Der Markt läuft – trotz Corona, trotz Unruhen in den USA, trotz Massenarbeitslosigkeit. Und was macht Warren Buffett? Er schaut an der Seitenlinie zu. Die Quittung folgt prompt: Die Berkshire-Hathaway-Aktie ist zum Underperformer mutiert – nicht nur kurz-, sondern auch langfristig. Ob der Legende die Wende gelingt?
Buffett hat seinen Killerinstinkt verloren. Die lebende Investorenlegende hat im März, als die Börse übel crashte, keinen Kauf gewagt. Dabei wäre es seine Chance gewesen, schließlich ist Buffett der Prototyp des Contrarian, also des antizyklischen Anlegers, der dann kauft, wenn Blut durch die Straßen fließt.
Nun steht die Börse viel höher als im März. Etliche Aktien haben ein neues Rekordhoch erreicht oder stehen unmittelbar davor. Dazu zählen auch Buffetts Lieblingsaktien Amazon und Apple. Doch auch hier griff Buffett nicht zu.
Für einige Medien war der Fall klar: Buffett erwartet noch einen Crash, einen, der noch heftiger wird als der März-Abverkauf.
Aber der bleibt bislang aus. Und es sieht auch nicht so aus, als ob er bald kommt. Notenbanken und Regierungen haben den Ernst der Coronakrise erkannt und stellen Billionen bereit, um die Konjunktur zu stützen. Zudem forschen weltweit derzeit 138 Unternehmen an einem Impfstoff gegen Corona. Hunderte Firmen arbeiten an der Entwicklung einer Medikamententherapie.
Gelingt hier ein zeitnaher Durchbruch, würde das die Kurse wohl noch einmal ordentlich befeuern.
Buffett läuft somit Gefahr, noch stärker abgehängt zu werden. Aktuell liegt Berkshire Hathaway 2020 mit 16 Prozent im Minus, während der S&P 500 nur noch 3,3 Prozent verloren hat.
Die schwache Entwicklung im laufenden Jahr hat Buffett die langfristige Performance verhagelt. Auf Sicht von zehn Jahren kommt Berkshire nur noch auf plus 164 Prozent – und liegt damit 20 Prozentpunkte hinter dem S&P 500.
Buffett wird die Underperformance wurmen. Doch unter Druck war die Legende immer besonders stark. Legendär ist sein Handeln in der Finanzkrise, als er groß bei den Banken einstieg, was sich damals keiner traute. Später stieg Buffett mit großem Gewinn aus.

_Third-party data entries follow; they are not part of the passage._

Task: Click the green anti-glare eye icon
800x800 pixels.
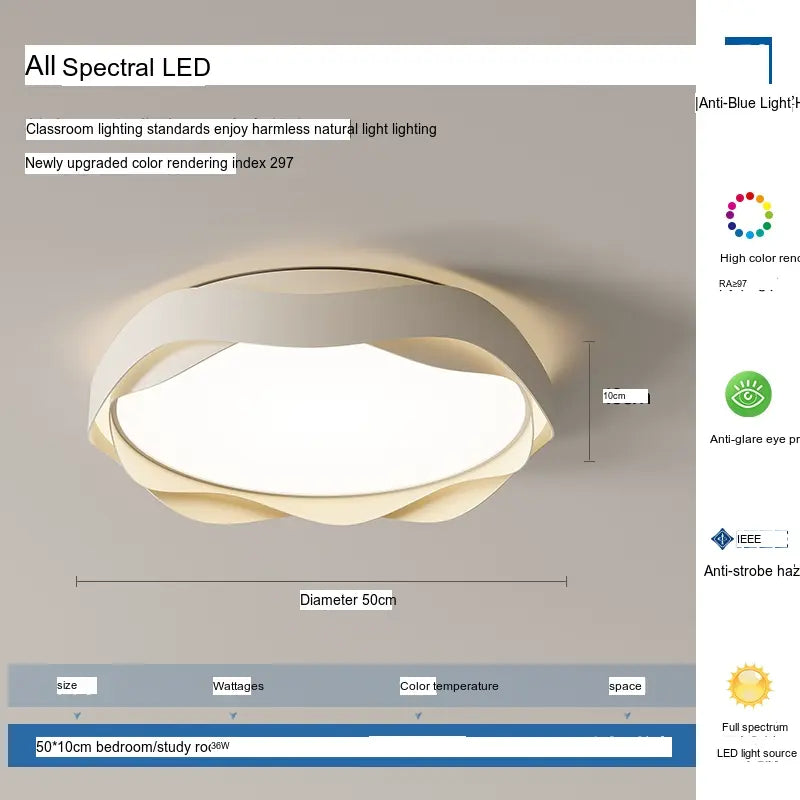Action: click(x=749, y=395)
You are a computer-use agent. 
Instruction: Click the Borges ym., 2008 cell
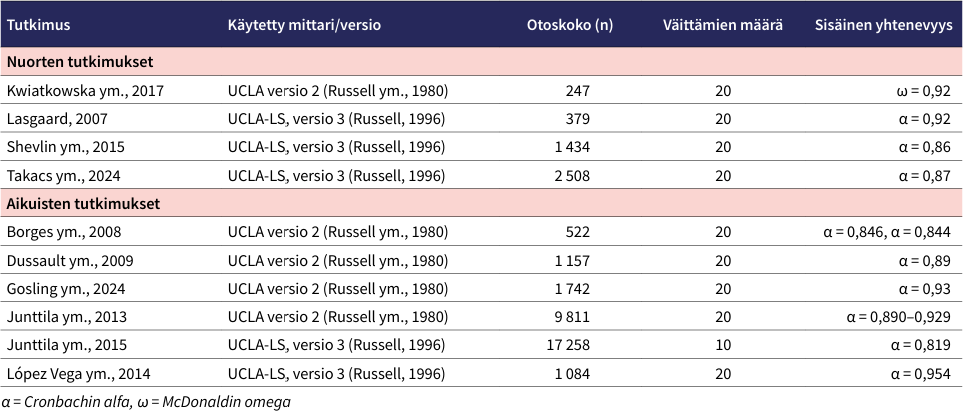click(64, 232)
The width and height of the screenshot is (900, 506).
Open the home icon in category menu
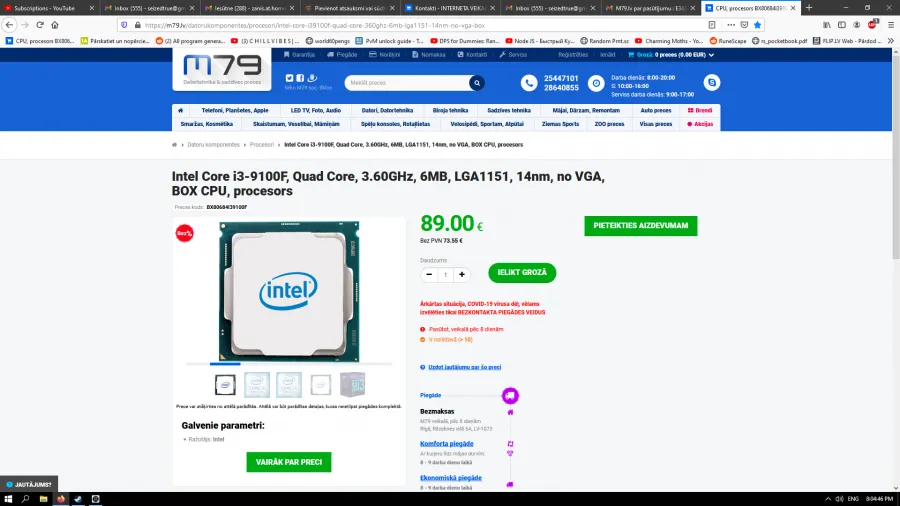point(180,111)
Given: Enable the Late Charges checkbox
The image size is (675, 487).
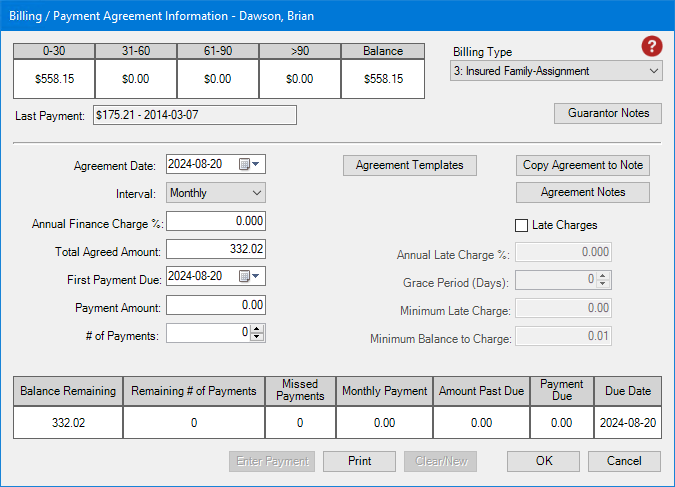Looking at the screenshot, I should (x=521, y=225).
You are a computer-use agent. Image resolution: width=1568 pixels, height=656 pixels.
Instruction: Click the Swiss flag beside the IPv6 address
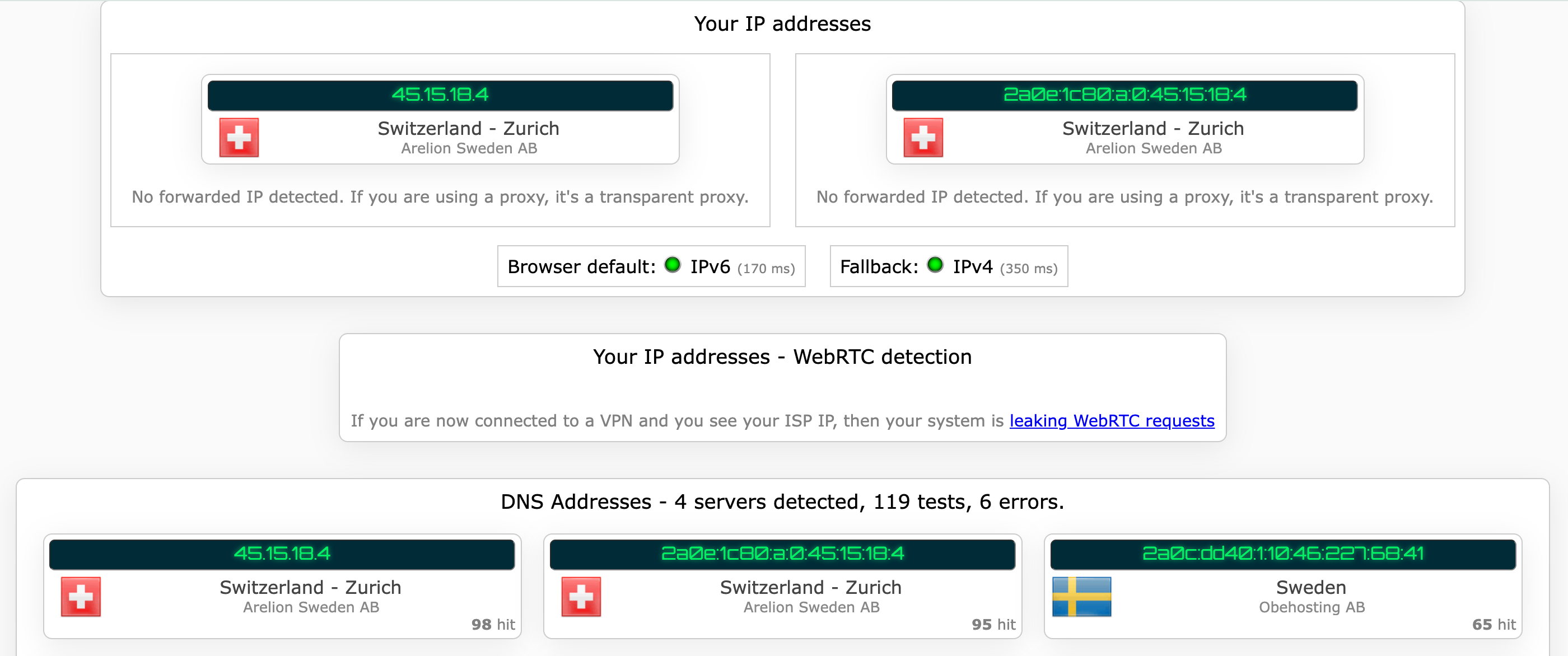coord(923,138)
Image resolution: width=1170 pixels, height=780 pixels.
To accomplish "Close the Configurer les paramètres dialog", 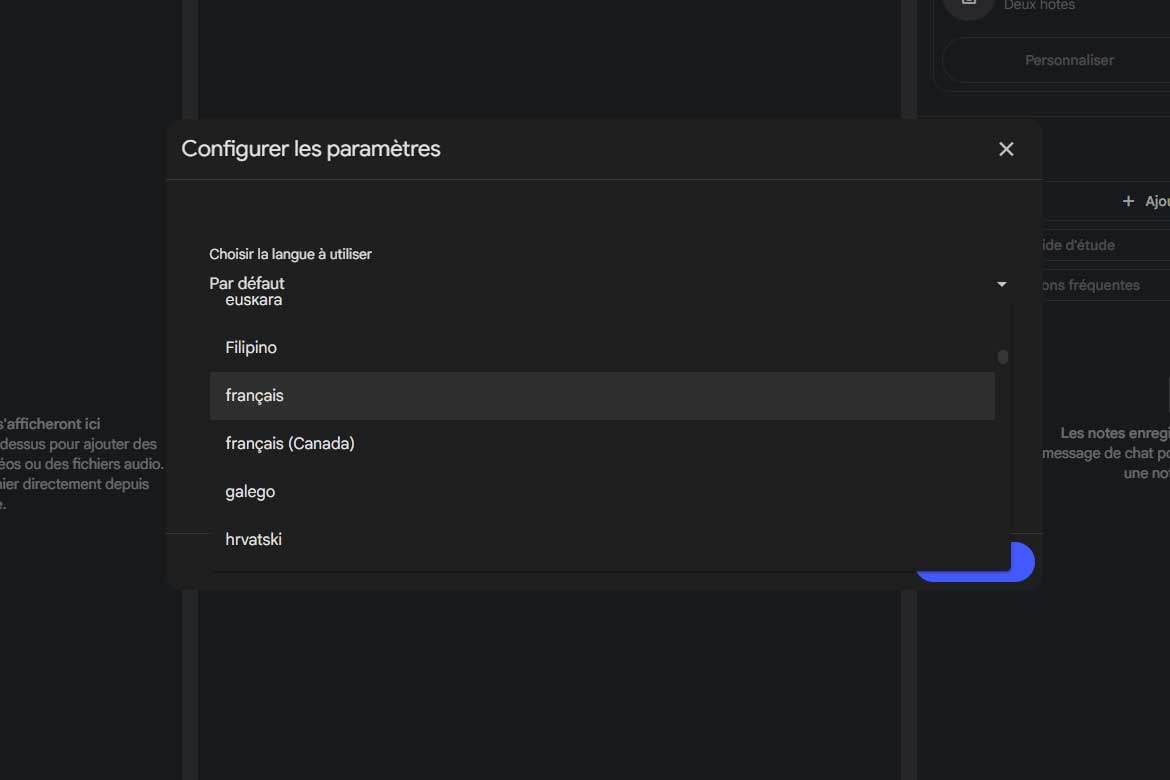I will pos(1006,149).
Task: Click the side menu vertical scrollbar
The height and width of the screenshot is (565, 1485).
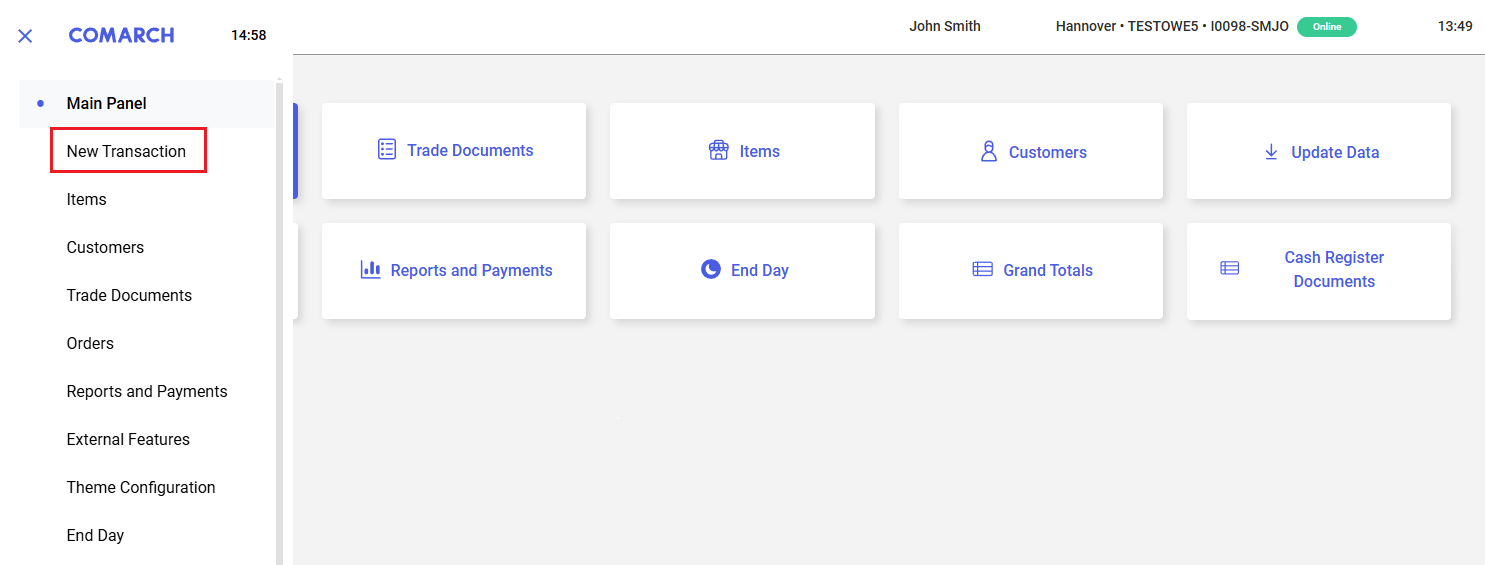Action: tap(280, 320)
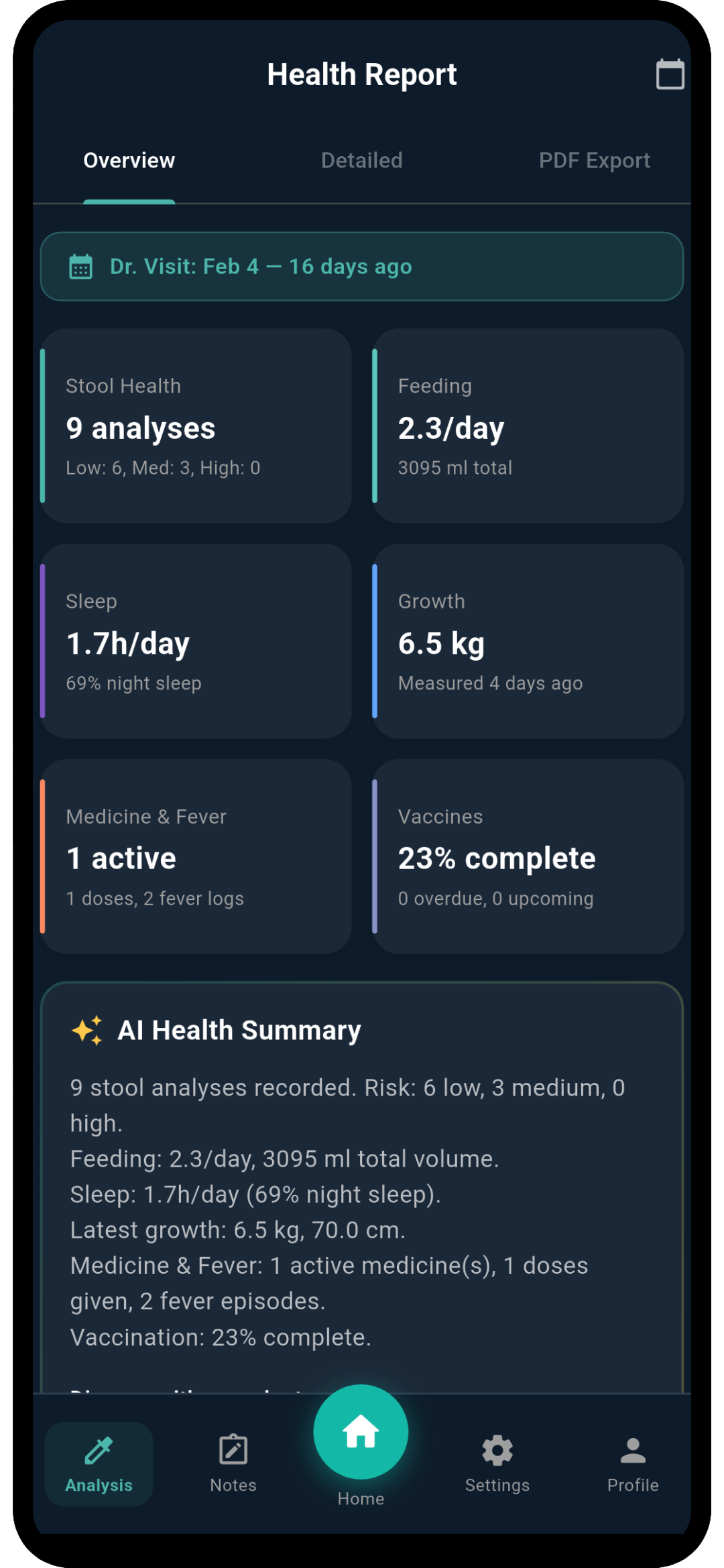Tap the calendar icon on the Dr. Visit banner
The image size is (724, 1568).
click(x=80, y=266)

Nun hat er einen großen Trumpf in der Hand: 137 Milliarden Dollar Cash. Er kann jederzeit zugreifen – und er wird es tun, sobald er eine Chance wittert. Ergo: Möglicherweise wird man Berkshire schon bald nicht mehr so günstig bekommen wie jetzt. Antizyklische Anleger greifen deswegen zu.